■ **Data extracts**

===============

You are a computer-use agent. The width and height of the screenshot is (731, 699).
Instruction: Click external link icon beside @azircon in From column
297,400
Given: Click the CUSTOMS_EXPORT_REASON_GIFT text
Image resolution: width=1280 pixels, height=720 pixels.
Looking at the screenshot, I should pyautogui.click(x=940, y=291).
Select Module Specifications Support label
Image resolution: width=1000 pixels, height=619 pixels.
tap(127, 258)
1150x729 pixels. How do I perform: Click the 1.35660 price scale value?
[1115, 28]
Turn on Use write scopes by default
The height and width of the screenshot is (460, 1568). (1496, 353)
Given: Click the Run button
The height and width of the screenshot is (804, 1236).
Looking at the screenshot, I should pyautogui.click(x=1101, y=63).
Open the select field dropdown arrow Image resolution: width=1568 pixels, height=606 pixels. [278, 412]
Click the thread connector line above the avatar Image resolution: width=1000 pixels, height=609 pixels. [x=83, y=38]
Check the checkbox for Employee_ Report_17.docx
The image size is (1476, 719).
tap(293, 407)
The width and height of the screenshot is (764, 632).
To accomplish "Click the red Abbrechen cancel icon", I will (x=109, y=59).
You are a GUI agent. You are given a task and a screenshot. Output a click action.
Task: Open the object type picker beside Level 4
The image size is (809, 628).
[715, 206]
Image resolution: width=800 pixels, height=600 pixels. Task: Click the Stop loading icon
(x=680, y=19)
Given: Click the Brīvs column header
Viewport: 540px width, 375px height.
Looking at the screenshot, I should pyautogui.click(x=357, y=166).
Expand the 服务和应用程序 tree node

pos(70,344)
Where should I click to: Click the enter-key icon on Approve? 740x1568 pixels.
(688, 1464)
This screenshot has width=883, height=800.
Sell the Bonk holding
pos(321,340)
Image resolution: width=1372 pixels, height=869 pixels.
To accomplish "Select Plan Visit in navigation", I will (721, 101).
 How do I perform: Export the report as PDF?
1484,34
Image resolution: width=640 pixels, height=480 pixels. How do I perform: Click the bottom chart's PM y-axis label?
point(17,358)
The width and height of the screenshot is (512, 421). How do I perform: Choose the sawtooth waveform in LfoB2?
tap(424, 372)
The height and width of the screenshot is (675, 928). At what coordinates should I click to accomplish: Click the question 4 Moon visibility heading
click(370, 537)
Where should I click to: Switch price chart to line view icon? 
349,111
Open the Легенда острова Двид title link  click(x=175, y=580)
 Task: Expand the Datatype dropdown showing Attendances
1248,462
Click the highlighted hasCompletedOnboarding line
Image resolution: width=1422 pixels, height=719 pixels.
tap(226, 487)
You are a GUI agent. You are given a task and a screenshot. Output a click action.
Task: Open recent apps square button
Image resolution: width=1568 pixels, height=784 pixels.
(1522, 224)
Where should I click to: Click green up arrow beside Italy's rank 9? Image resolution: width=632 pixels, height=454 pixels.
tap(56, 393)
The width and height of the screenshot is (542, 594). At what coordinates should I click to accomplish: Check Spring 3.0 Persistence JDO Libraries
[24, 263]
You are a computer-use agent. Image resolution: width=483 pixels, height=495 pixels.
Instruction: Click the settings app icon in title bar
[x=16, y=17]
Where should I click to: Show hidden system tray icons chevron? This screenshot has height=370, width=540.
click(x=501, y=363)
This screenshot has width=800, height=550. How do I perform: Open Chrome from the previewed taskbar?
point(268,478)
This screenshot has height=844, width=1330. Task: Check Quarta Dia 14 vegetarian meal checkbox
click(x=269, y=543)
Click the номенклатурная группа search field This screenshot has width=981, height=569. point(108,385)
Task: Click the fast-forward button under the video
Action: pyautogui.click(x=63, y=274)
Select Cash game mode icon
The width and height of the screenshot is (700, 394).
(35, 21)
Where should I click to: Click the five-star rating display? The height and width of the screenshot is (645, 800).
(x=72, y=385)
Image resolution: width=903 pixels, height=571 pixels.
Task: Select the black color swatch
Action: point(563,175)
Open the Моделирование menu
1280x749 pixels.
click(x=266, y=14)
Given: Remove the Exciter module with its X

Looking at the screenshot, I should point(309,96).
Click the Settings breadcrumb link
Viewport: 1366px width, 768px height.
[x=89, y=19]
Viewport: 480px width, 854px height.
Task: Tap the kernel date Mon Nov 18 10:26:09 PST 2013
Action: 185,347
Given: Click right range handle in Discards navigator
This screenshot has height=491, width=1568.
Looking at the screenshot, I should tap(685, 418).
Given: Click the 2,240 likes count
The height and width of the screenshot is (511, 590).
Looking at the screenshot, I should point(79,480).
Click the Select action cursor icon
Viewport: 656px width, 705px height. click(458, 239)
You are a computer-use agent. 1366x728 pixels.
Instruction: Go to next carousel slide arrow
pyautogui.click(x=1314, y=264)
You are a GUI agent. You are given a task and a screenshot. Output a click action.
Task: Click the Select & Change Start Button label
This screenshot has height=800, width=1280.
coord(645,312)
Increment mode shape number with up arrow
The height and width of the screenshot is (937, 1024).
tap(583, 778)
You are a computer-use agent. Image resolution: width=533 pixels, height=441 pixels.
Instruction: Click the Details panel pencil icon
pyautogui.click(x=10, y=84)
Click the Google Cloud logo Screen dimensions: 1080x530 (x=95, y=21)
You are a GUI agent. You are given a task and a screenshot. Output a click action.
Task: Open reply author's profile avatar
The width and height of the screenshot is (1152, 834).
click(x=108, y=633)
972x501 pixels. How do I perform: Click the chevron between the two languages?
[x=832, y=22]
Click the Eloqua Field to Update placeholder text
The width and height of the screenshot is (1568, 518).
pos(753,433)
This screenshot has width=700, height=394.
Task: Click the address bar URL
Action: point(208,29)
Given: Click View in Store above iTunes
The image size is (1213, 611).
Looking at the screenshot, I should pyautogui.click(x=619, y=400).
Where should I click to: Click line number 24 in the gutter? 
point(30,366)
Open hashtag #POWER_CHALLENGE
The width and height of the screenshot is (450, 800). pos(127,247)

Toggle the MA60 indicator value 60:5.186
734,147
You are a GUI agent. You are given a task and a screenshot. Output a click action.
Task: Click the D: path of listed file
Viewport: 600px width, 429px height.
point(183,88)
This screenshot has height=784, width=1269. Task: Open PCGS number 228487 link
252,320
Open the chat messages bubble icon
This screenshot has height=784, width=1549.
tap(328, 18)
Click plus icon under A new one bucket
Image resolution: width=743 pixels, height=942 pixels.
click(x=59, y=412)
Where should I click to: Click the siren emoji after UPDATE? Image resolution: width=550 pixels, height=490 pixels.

===============

■ **Required work**
Repeat the data exactly. Omit nothing.

■ **Written response**
You are a computer-use agent. The width and height of the screenshot is (731, 699).
Instruction: Click external link icon beside @azircon in From column
297,400
Given: Click the CUSTOMS_EXPORT_REASON_GIFT text
Image resolution: width=1280 pixels, height=720 pixels.
Looking at the screenshot, I should pyautogui.click(x=940, y=291).
Select Module Specifications Support label
Image resolution: width=1000 pixels, height=619 pixels.
tap(127, 258)
1150x729 pixels. How do I perform: Click the 1.35660 price scale value?
[1115, 28]
Turn on Use write scopes by default
The height and width of the screenshot is (460, 1568). (1496, 353)
Given: Click the Run button
The height and width of the screenshot is (804, 1236).
Looking at the screenshot, I should pyautogui.click(x=1101, y=63).
Open the select field dropdown arrow Image resolution: width=1568 pixels, height=606 pixels. [278, 412]
Click the thread connector line above the avatar Image resolution: width=1000 pixels, height=609 pixels. [x=83, y=38]
Check the checkbox for Employee_ Report_17.docx
The image size is (1476, 719).
tap(293, 407)
The width and height of the screenshot is (764, 632).
To accomplish "Click the red Abbrechen cancel icon", I will (x=109, y=59).
You are a GUI agent. You are given a task and a screenshot. Output a click action.
Task: Open the object type picker beside Level 4
The image size is (809, 628).
[715, 206]
Image resolution: width=800 pixels, height=600 pixels. Task: Click the Stop loading icon
(x=680, y=19)
Given: Click the Brīvs column header
Viewport: 540px width, 375px height.
Looking at the screenshot, I should pyautogui.click(x=357, y=166).
Expand the 服务和应用程序 tree node

pos(70,344)
Where should I click to: Click the enter-key icon on Approve? 740x1568 pixels.
(688, 1464)
This screenshot has width=883, height=800.
Sell the Bonk holding
pos(321,340)
Image resolution: width=1372 pixels, height=869 pixels.
To accomplish "Select Plan Visit in navigation", I will (721, 101).
 How do I perform: Export the report as PDF?
1484,34
Image resolution: width=640 pixels, height=480 pixels. How do I perform: Click the bottom chart's PM y-axis label?
point(17,358)
The width and height of the screenshot is (512, 421). How do I perform: Choose the sawtooth waveform in LfoB2?
tap(424, 372)
The height and width of the screenshot is (675, 928). At what coordinates should I click to accomplish: Click the question 4 Moon visibility heading
click(370, 537)
Where should I click to: Switch price chart to line view icon? 
349,111
Open the Легенда острова Двид title link  click(x=175, y=580)
 Task: Expand the Datatype dropdown showing Attendances
1248,462
Click the highlighted hasCompletedOnboarding line
Image resolution: width=1422 pixels, height=719 pixels.
tap(226, 487)
You are a GUI agent. You are given a task and a screenshot. Output a click action.
Task: Open recent apps square button
Image resolution: width=1568 pixels, height=784 pixels.
(1522, 224)
Where should I click to: Click green up arrow beside Italy's rank 9? Image resolution: width=632 pixels, height=454 pixels.
tap(56, 393)
The width and height of the screenshot is (542, 594). At what coordinates should I click to accomplish: Check Spring 3.0 Persistence JDO Libraries
[24, 263]
You are a computer-use agent. Image resolution: width=483 pixels, height=495 pixels.
Instruction: Click the settings app icon in title bar
[x=16, y=17]
Where should I click to: Show hidden system tray icons chevron? This screenshot has height=370, width=540.
click(x=501, y=363)
This screenshot has width=800, height=550. How do I perform: Open Chrome from the previewed taskbar?
point(268,478)
This screenshot has height=844, width=1330. Task: Check Quarta Dia 14 vegetarian meal checkbox
click(x=269, y=543)
Click the номенклатурная группа search field This screenshot has width=981, height=569. point(108,385)
Task: Click the fast-forward button under the video
Action: pyautogui.click(x=63, y=274)
Select Cash game mode icon
The width and height of the screenshot is (700, 394).
(35, 21)
Where should I click to: Click the five-star rating display? The height and width of the screenshot is (645, 800).
(x=72, y=385)
Image resolution: width=903 pixels, height=571 pixels.
Task: Select the black color swatch
Action: point(563,175)
Open the Моделирование menu
1280x749 pixels.
click(x=266, y=14)
Given: Remove the Exciter module with its X

Looking at the screenshot, I should point(309,96).
Click the Settings breadcrumb link
Viewport: 1366px width, 768px height.
[x=89, y=19]
Viewport: 480px width, 854px height.
Task: Tap the kernel date Mon Nov 18 10:26:09 PST 2013
Action: 185,347
Given: Click right range handle in Discards navigator
This screenshot has height=491, width=1568.
Looking at the screenshot, I should tap(685, 418).
Given: Click the 2,240 likes count
The height and width of the screenshot is (511, 590).
Looking at the screenshot, I should point(79,480).
Click the Select action cursor icon
Viewport: 656px width, 705px height. click(458, 239)
You are a computer-use agent. 1366x728 pixels.
Instruction: Go to next carousel slide arrow
pyautogui.click(x=1314, y=264)
You are a GUI agent. You are given a task and a screenshot. Output a click action.
Task: Click the Select & Change Start Button label
This screenshot has height=800, width=1280.
coord(645,312)
Increment mode shape number with up arrow
The height and width of the screenshot is (937, 1024).
tap(583, 778)
You are a computer-use agent. Image resolution: width=533 pixels, height=441 pixels.
Instruction: Click the Details panel pencil icon
pyautogui.click(x=10, y=84)
Click the Google Cloud logo Screen dimensions: 1080x530 (x=95, y=21)
You are a GUI agent. You are given a task and a screenshot. Output a click action.
Task: Open reply author's profile avatar
The width and height of the screenshot is (1152, 834).
click(x=108, y=633)
972x501 pixels. How do I perform: Click the chevron between the two languages?
[x=832, y=22]
Click the Eloqua Field to Update placeholder text
The width and height of the screenshot is (1568, 518).
pos(753,433)
This screenshot has width=700, height=394.
Task: Click the address bar URL
Action: point(208,29)
Given: Click View in Store above iTunes
The image size is (1213, 611).
Looking at the screenshot, I should pyautogui.click(x=619, y=400).
Where should I click to: Click line number 24 in the gutter? 
point(30,366)
Open hashtag #POWER_CHALLENGE
The width and height of the screenshot is (450, 800). pos(127,247)

Toggle the MA60 indicator value 60:5.186
734,147
You are a GUI agent. You are given a task and a screenshot. Output a click action.
Task: Click the D: path of listed file
Viewport: 600px width, 429px height.
point(183,88)
This screenshot has height=784, width=1269. Task: Open PCGS number 228487 link
252,320
Open the chat messages bubble icon
This screenshot has height=784, width=1549.
tap(328, 18)
Click plus icon under A new one bucket
Image resolution: width=743 pixels, height=942 pixels.
click(x=59, y=412)
Where should I click to: Click the siren emoji after UPDATE? Image resolution: width=550 pixels, height=490 pixels.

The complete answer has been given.